In this study, age did not affect the risk of infection. It is a common belief that the elderly are more susceptible to infection.[23,27] However, the mean age of our cohort was 42.3 ± 7.8 years old, ranging from 19 to 69, and 99% of them were younger than 60. This relatively low average age might explain why age did not influence the risk of infection in this study.
Observational study is the limitation of this study. This makes the interpretation of causality difficult. Some may argue that prolonged drain duration might have been the result rather than the cause of infection. To my knowledge, it is uncertain if the drainage volume would increase or decrease in the event of an infection. The above speculation could only be established if the drainage volume increases during infection. Assuming the daily drainage volume increased during infection, it would delay the timing of drain removal. Hence, it is likely that the drain would not be removed until the tissue expander is removed. However, in this study, it only occurred in 1 of the 29 infected patients. In the remaining 28 patients, the drain was removed before the tissue expander was. This evidence decreases the probability that infection is the cause of prolonged drain duration.
ADM, as an additional foreign body, may affect the risk of seroma formation, skin necrosis, and infection.[18,28,29] The object of this study is to analyze the association of infection with drain duration versus that with last drainage volume to determine the timing of drain removal. The absence of ADM in this study helped avoid a very significant confounder which might have contaminated the analysis
The exact last daily drainage volume is rarely reported. Most of the articles deemed last daily drainage volume dichotomous for statistical analysis. We used various cutoff values of last daily drainage volume and still did not find any significant association with the infection rate. The finding is robust even when the last daily drainage volume was analyzed as a continuous variable, using milliliter as a unit.

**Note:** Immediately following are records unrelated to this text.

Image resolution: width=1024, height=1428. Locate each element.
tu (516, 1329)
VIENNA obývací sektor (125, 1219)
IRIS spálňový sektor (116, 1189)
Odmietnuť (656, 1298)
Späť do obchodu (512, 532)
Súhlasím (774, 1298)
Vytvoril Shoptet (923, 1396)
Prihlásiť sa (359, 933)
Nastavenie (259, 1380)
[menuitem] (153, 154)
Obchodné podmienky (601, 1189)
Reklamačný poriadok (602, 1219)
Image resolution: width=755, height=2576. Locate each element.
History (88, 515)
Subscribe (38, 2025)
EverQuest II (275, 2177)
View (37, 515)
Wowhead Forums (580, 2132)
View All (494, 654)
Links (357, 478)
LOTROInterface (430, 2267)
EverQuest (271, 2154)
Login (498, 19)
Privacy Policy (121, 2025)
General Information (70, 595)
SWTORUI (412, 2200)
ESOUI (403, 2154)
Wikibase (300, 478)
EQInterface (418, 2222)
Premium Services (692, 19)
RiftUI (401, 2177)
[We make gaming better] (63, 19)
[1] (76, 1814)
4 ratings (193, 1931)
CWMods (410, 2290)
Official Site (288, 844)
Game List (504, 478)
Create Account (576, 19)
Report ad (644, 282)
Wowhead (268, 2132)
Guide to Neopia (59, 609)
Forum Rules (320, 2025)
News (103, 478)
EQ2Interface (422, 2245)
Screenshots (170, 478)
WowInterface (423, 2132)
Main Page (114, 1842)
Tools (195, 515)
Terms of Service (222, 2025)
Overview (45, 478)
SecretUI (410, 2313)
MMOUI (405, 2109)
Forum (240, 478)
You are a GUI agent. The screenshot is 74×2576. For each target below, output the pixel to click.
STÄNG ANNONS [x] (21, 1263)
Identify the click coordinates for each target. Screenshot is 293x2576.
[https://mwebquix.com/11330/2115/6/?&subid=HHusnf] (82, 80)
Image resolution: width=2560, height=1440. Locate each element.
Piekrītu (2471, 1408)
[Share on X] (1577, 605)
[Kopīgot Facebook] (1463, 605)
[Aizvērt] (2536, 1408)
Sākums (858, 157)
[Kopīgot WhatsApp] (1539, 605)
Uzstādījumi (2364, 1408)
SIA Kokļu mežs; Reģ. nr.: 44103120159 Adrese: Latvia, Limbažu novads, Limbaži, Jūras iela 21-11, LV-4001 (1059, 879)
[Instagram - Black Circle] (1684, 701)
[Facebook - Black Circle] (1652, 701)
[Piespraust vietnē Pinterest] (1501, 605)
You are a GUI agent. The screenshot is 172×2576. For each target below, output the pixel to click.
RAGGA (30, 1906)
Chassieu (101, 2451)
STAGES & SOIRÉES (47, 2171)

In conclusion, in this study, we showed evidence that the infection rate increased with longer drain duration and greater breast weight. The infection rate is not significantly related to the last daily drainage volume. We recommend that the drain is better removed no longer than 3 weeks postoperatively and can be removed as early as postoperative day 7, even when the drainage is over 30 mL in a 24-hour period.
Footnotes
Abbreviations: ADM = acellular dermal matrix, AOR = adjusted odds ratio, BMI = body mass index, CI = confidence interval, DM = diabetes mellitus, LN = lymph node, MRM = modified radical mastectomy, SD = standard deviation, SLNB = sentinel lymph node biopsy, SM = simple mastectomy.
The authors have no funding and conflicts of interest to disclose.